PROBLEM REQUIREMENTS:
Rescale the listing from the line containing "The image size" through the end of the listing, both ends included. Rewrite those lines with their requests, multiplying each answer coordinate by 1.45 and rounding to whole numbers with halves rounded up, and leave the pictures out.

---------- STORED RECORDS ----------

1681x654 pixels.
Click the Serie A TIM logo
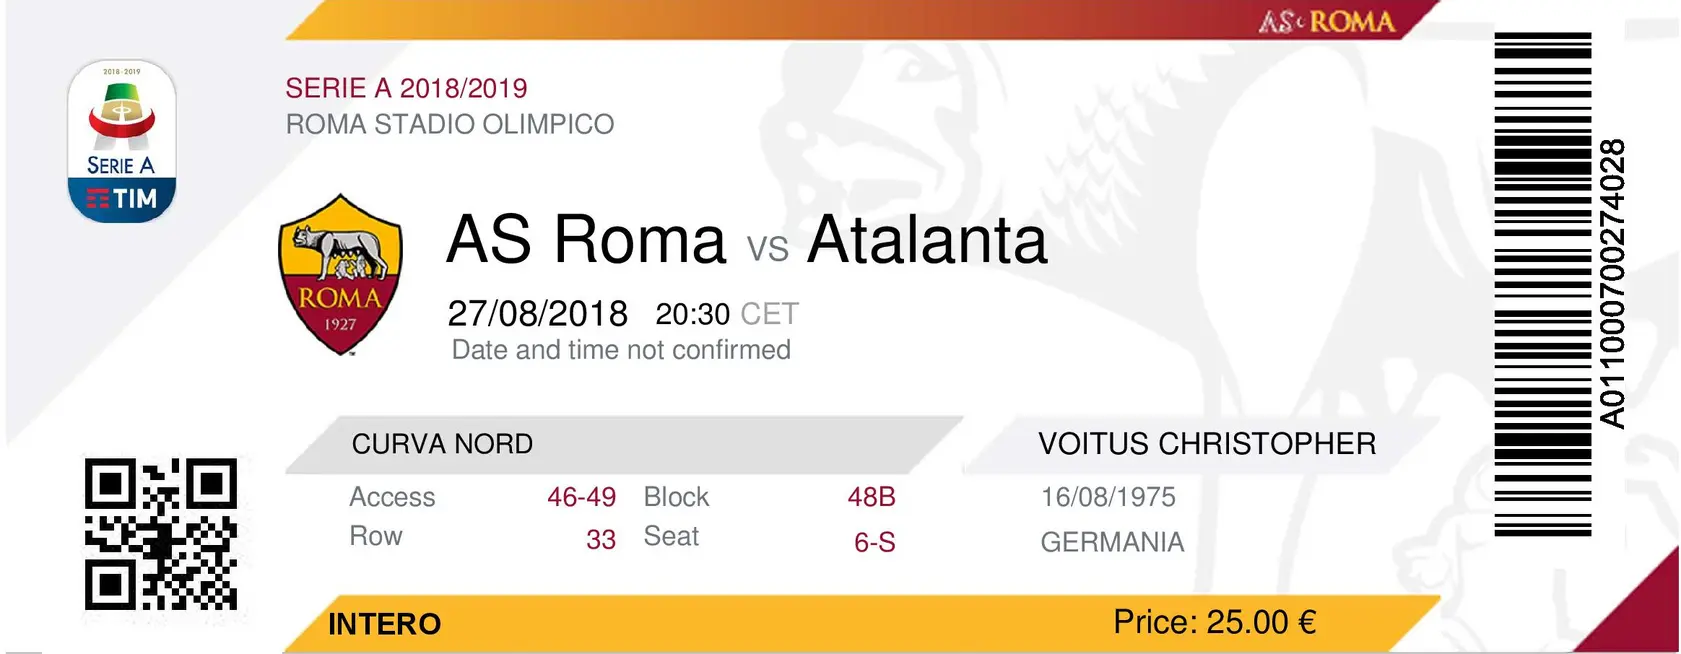[x=122, y=141]
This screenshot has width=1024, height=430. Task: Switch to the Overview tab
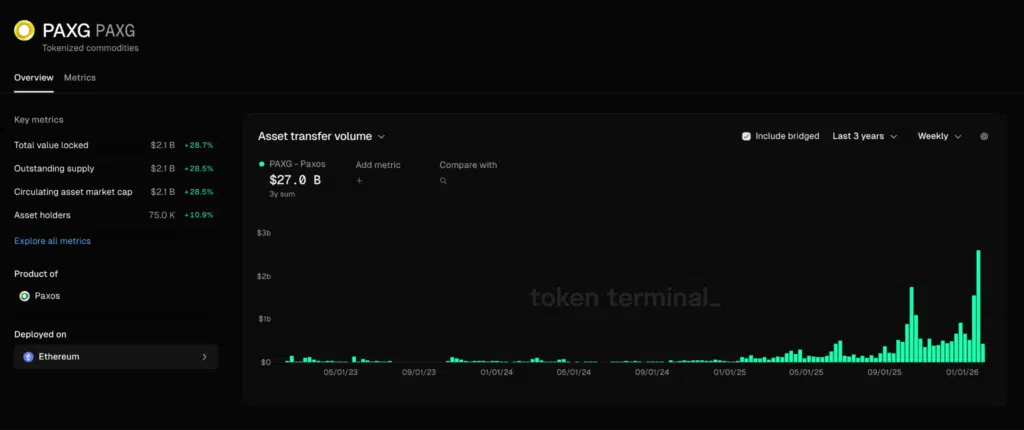point(33,77)
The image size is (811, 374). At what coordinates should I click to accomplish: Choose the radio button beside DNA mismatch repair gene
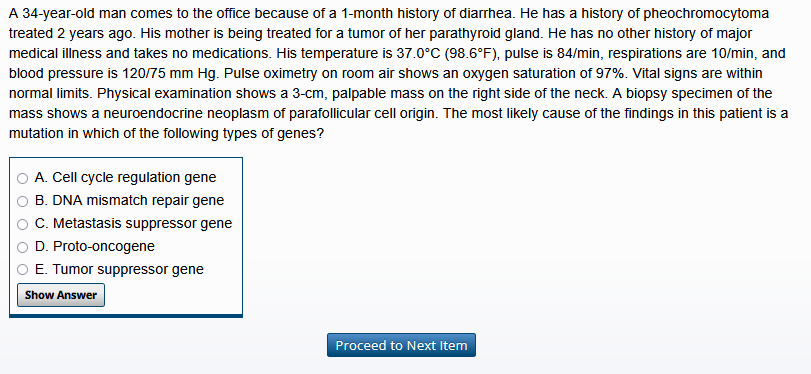[22, 201]
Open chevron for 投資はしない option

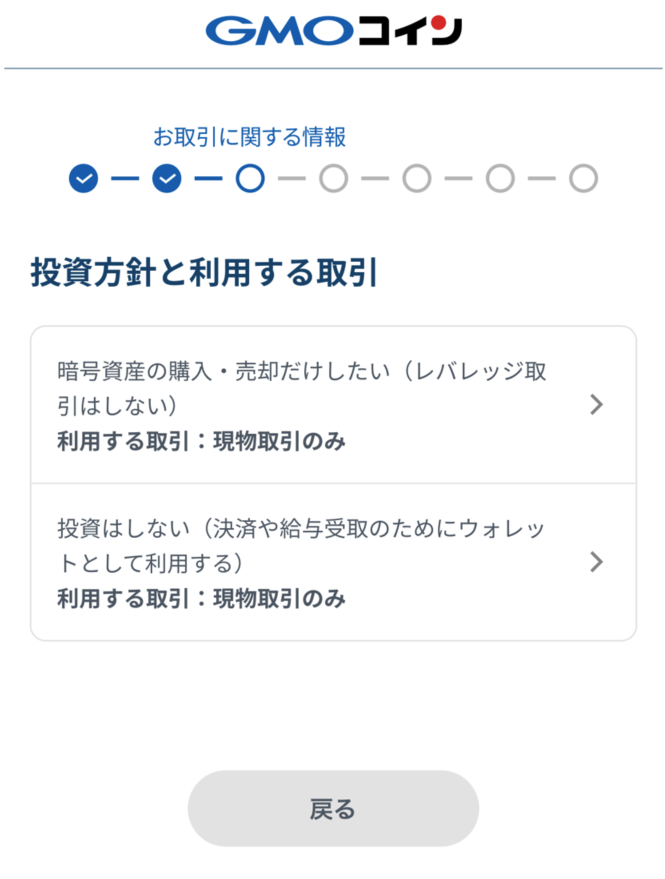[597, 562]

----------

SOLUTION:
The image size is (811, 374). At what coordinates should I click to accomplish: Choose the radio button beside DNA mismatch repair gene
[32, 291]
Open chevron for 投資はしない option

[866, 815]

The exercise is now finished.